Sent by par | 11:42 AM | 7-22-2008

this is interesting... mcmgonnical of yeti recently reviewed the eat skull album and give it a 9.0 but pitchfork bumped it down to an 8.3...
here's a screen shot of his facebook post about it...

Sent by bp baggins | 1:39 PM | 7-22-2008

ironically, the band will get so much hype just from this incident, they should thank p'fork

Sent by damian | 1:41 PM | 7-22-2008

I absolutely agree with your statement, "Probably because there is no justifiable review that would give it such a meager score." I don't get it. It's good pop--plain and simple.

Sent by S. Business | 2:00 PM | 7-22-2008

Pfork scores first come from the writer, then the editors/staff "take stock" of the album, if you will, and re-asses the rating. This is BS. Let the writer have a voice, not what the editors decide should be the next Pfork-approved bestseller or flop.
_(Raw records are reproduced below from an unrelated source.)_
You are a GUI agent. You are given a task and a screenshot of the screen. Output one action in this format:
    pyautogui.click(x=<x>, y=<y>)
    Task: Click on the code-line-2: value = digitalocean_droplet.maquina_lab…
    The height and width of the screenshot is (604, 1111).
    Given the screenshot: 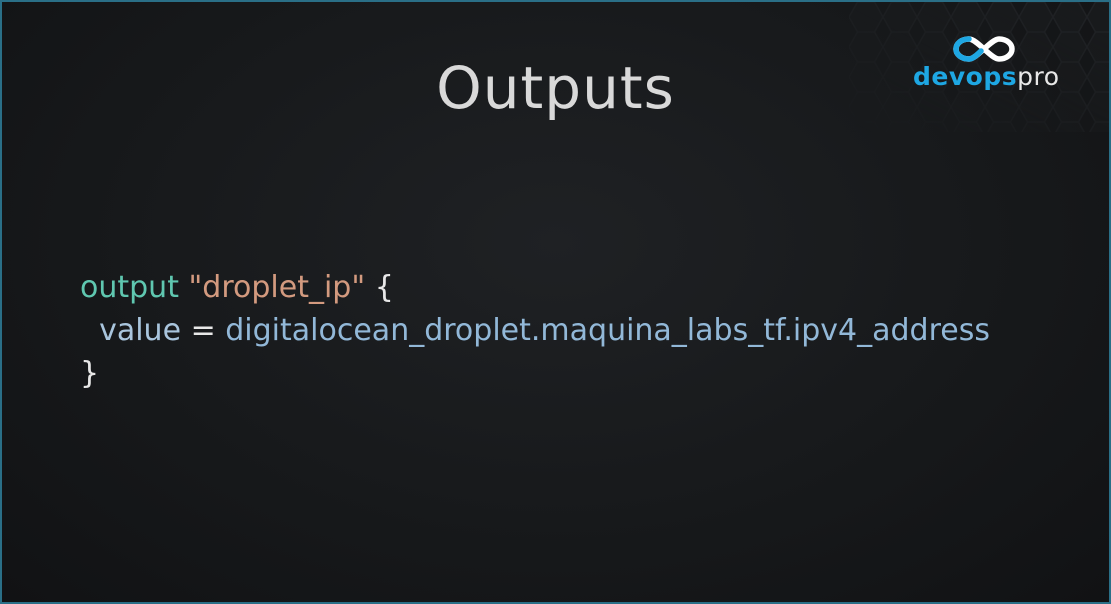 What is the action you would take?
    pyautogui.click(x=535, y=330)
    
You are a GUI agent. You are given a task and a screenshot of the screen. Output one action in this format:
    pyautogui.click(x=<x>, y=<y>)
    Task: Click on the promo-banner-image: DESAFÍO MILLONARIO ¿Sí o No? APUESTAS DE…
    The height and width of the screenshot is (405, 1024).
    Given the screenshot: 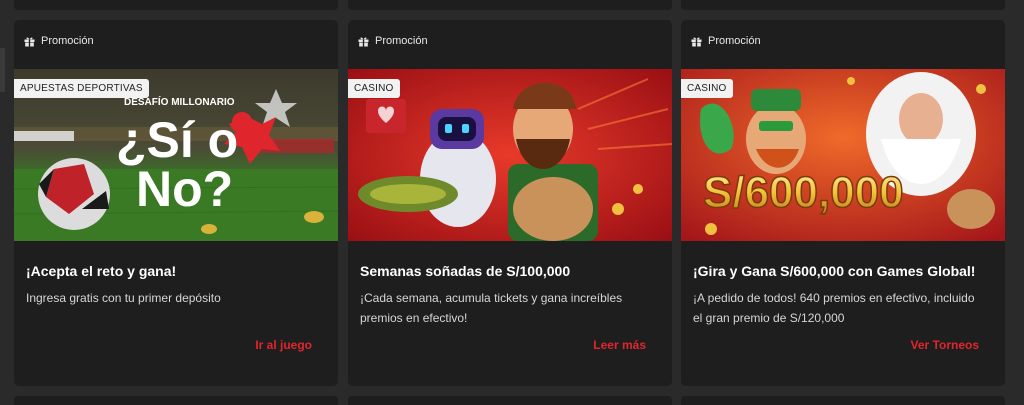 What is the action you would take?
    pyautogui.click(x=176, y=155)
Sent by Lars Gotrich | 4:21 PM | 7-22-2008

gotta say i think black kids' music is generic, though.... i'd say it's not interesting enough to justify a 0.0 more like a 2.1 haha

Sent by bp baggins | 4:59 PM | 7-22-2008

Pitchfork Media is probably the most annoying, self-indulgent elitist nerd cabal on the internet. However, I would visit them regularly if they had more pictures of pugs in their articles. Maybe a crossover with BeeDogs would work? Think about it, guys!

Sent by iheartbeedogs | 11:45 PM | 7-22-2008

That is one smart computer that can put itself in the mindset of a site that hyped a crappy band and then subsequently generate content! what an outrageously transparent lie. Did Plagenhoef get an angry phone call from someone at Columbia Records this morning? Or maybe a tearful one from one of his brosephs in Black Kids?

Sent by Erik | 12:46 AM | 7-23-2008

It's just another sad attempt for publicity from Pitchfork. Another silly stunt in a long line of them. Can't imagine why anyone takes them seriously.

Sent by Robert | 9:09 AM | 7-23-2008

How would that be publicity? It's probably like any other journalism staff, cranking stuff out like mad with little time to be conniving, as you perceive. Silly public.

Sent by Sarah | 6:09 PM | 7-23-2008

Has anyone mentioned that when the review originally went up with the 0.0 score, it was credited to Ray Suzuki, not Plagenhoef?

Sent by Shaun | 6:16 AM | 7-24-2008

"How would that be publicity?"

Uh, kinda obvious. Notice how you all are now talking about Pitchfork. Same on a bunch of music blogs. Become the story, get the attention, drive more page views. NPR writes about you = credibility and free publicity.

Sent by Robert | 9:12 AM | 7-25-2008

As we witness the decline and fall of the major label, we are seeing sites like Pitchfork take thier place as taste makers. While the elitist thing is pretty much an indie rock staple, it is sad that they can't even post criticism or explanation of the "review". This is sad from a "respected" site.